### Exercise instructions
For the data below, give again exactly the lines from the one containing "The image size is (868, 373)." through the one containing "This screenshot has width=532, height=399.", both ends included, and no others.

### Record excerpts
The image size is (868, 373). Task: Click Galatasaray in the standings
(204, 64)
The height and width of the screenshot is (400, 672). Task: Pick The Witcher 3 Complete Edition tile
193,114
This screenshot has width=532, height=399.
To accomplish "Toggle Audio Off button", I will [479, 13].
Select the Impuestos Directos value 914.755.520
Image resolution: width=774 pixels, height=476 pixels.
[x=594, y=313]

---

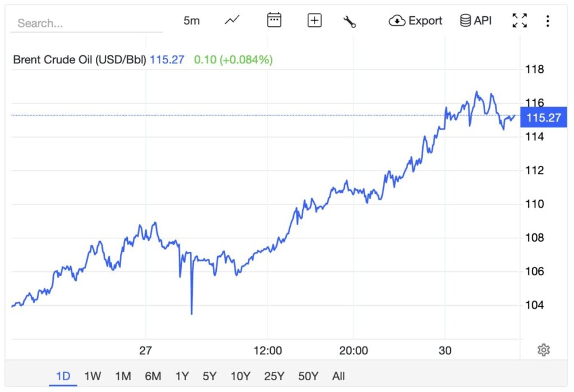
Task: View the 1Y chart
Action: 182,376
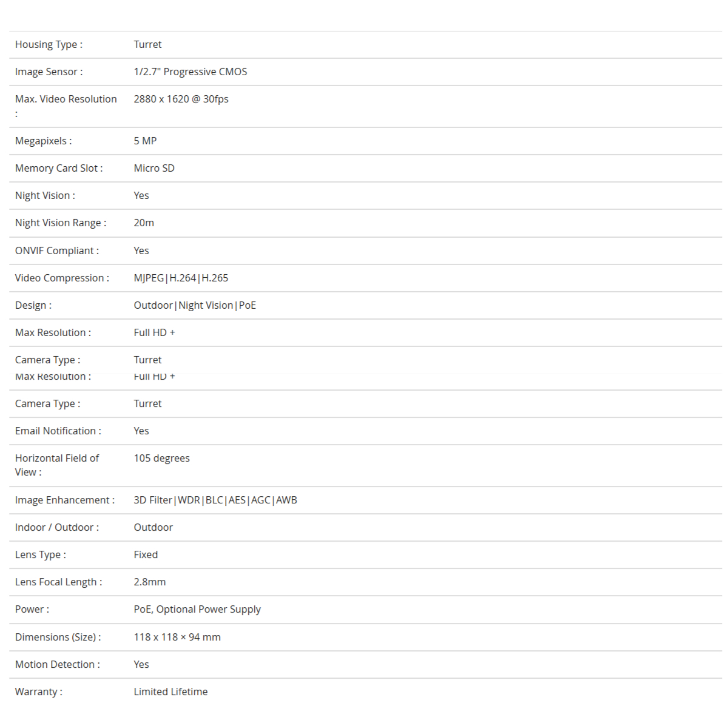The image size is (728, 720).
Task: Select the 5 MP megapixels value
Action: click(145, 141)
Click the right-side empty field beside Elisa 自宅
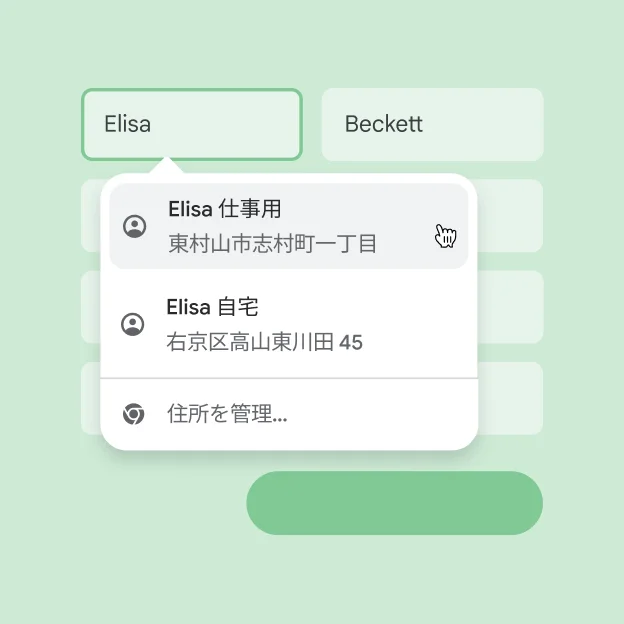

### Expected output
The image size is (868, 373). Task: Click Galatasaray in the standings
(204, 64)
The height and width of the screenshot is (400, 672). Task: Pick The Witcher 3 Complete Edition tile
193,114
This screenshot has width=532, height=399.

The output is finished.